Une levée de fonds significative pour la seule start-up française de fusion nucléaire. Jeudi 6 mars, la pépite Renaissance Fusion, installée près de Grenoble (Isère), a annoncé avoir réalisé une augmentation de capital de 32 millions d’euros lors de la première phase d’une levée de fonds en série A. «Renaissance Fusion se fixe pour objectif de commercialiser des réacteurs de fusion nucléaire dans les années 2030, ouvrant la voie à une production d’électricité abondante, décarbonée et bon marché», a rappelé à cette occasion Francesco Volpe, président et directeur technique de Renaissance Fusion, dans un communiqué.
Précisément, ce financement doit permettre à Renaissance Fusion d’accomplir trois objectifs : devenir un fabricant d’aimants supraconducteurs haute température – une technologie qui tend à s’imposer dans la fusion nucléaire – dont la commercialisation permettra de fournir une source régulière de revenus ; poursuivre le développement de sa technologie exclusive de parois en métaux liquides ; et enfin construire un module de petite taille de son réacteur de fusion.
Un financement total de 60 millions d'euros
Pour son réacteur, la start-up fondée en 2020 et comptant quelque 60 collaborateurs, a opté pour un confinement magnétique dans une infrastructure appelée stellarator, une architecture biscornue qui tord le plasma en fusion en forme de ruban de Möbius.

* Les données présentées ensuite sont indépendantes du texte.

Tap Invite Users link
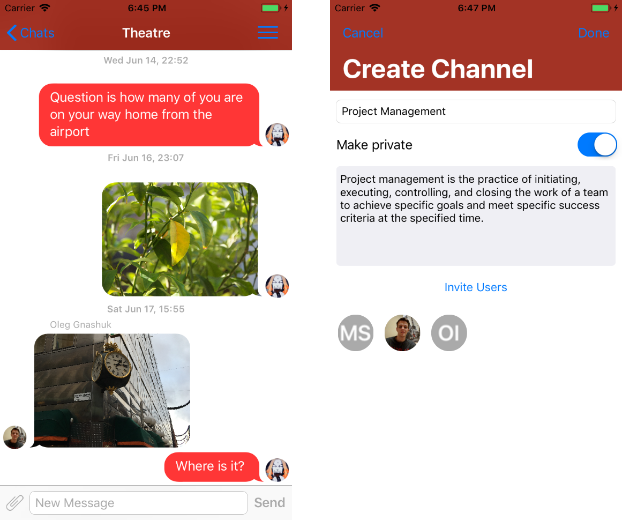 tap(475, 287)
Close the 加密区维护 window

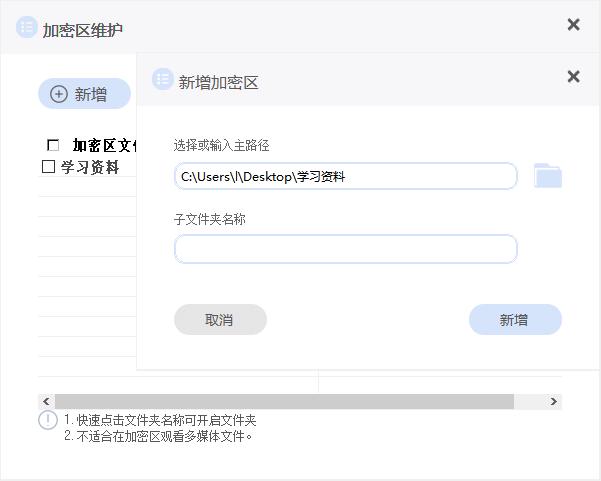pos(573,25)
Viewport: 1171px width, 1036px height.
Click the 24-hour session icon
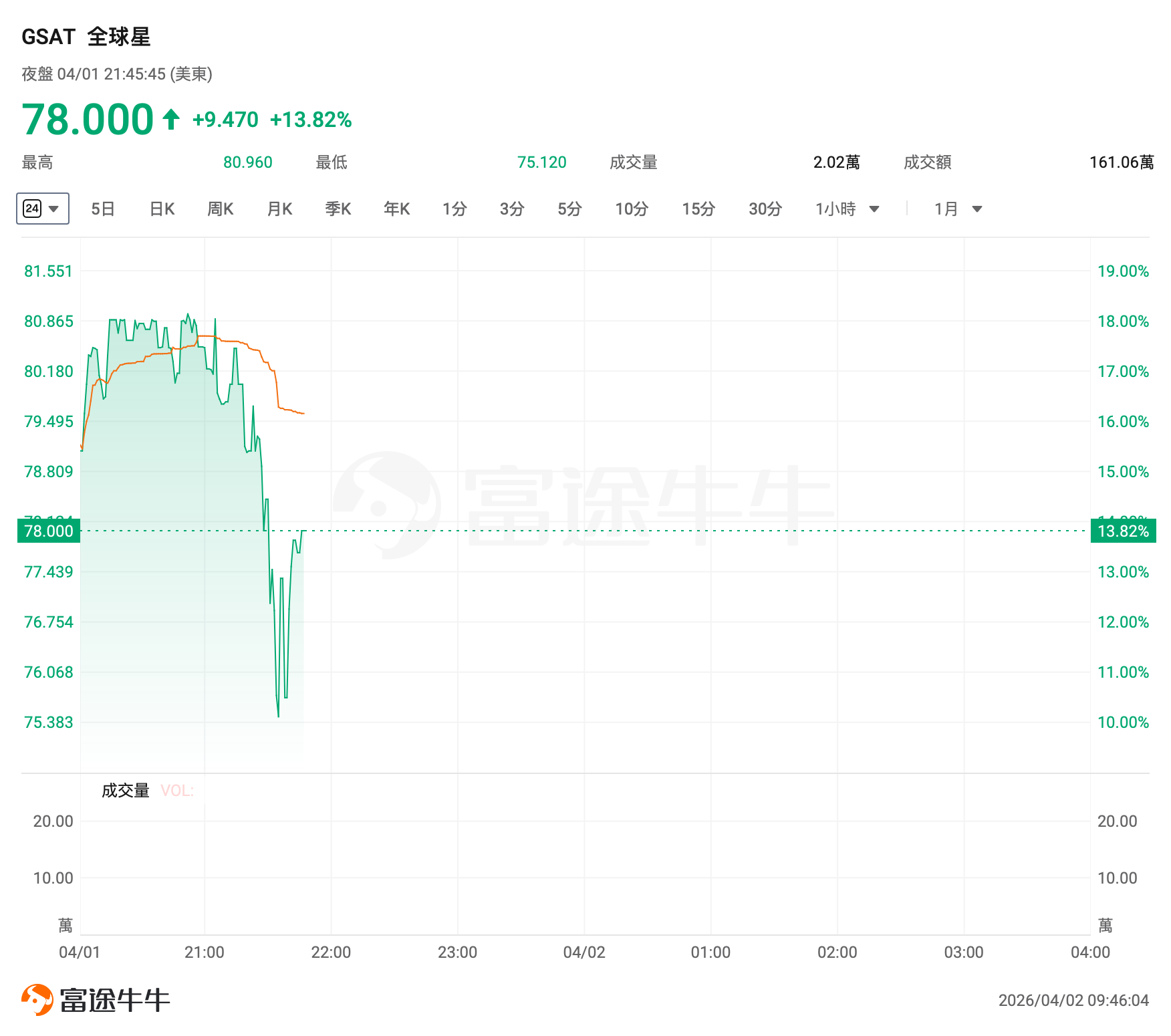click(x=32, y=209)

Un choix original, qui s‘oppose à l’architecture plus courante du tokamak, un sorte de donut que l’on retrouve dans le projet d’Iter par exemple. Cette levée de fonds porte à 60 millions d’euros le financement total de la start-up, qui avait réalisé une première levée en 2022 et qui bénéficie d’une subvention de 10 millions d'euros dans le cadre du plan «Réacteurs nucléaires innovants» opéré par Bpifrance.
Renaissance Fusion n’est pas la seule start-up à partir à la conquête de la fusion nucléaire, qui vise, pour rappel, à reproduire les réactions l’œuvre au cœur des étoiles, en imposant à des atomes légers des conditions de pression et de température telles qu’elles contraignent leurs noyaux à fusionner en un élément plus lourd, dégageant ainsi d’énormes quantités d’énergie. Avec l’espoir de pouvoir ainsi produire une énergie abondante, décarbonée et peu génératrice de déchets.
L’Europe compte aussi Gauss Fusion, fondée en 2022 par cinq industriels et qui vise à construire un réacteur à fusion nucléaire opérationnel d’ici à 2025. Sans oublier, parmi les plus avancées, l’américaine Commonwealth Fusion Systems et la canadienne General Fusion. Autant d’acteurs privés qui veulent aller plus vite que le projet expérimental international Iter, en cours de construction en Cadarache (Bouches-du-Rhône).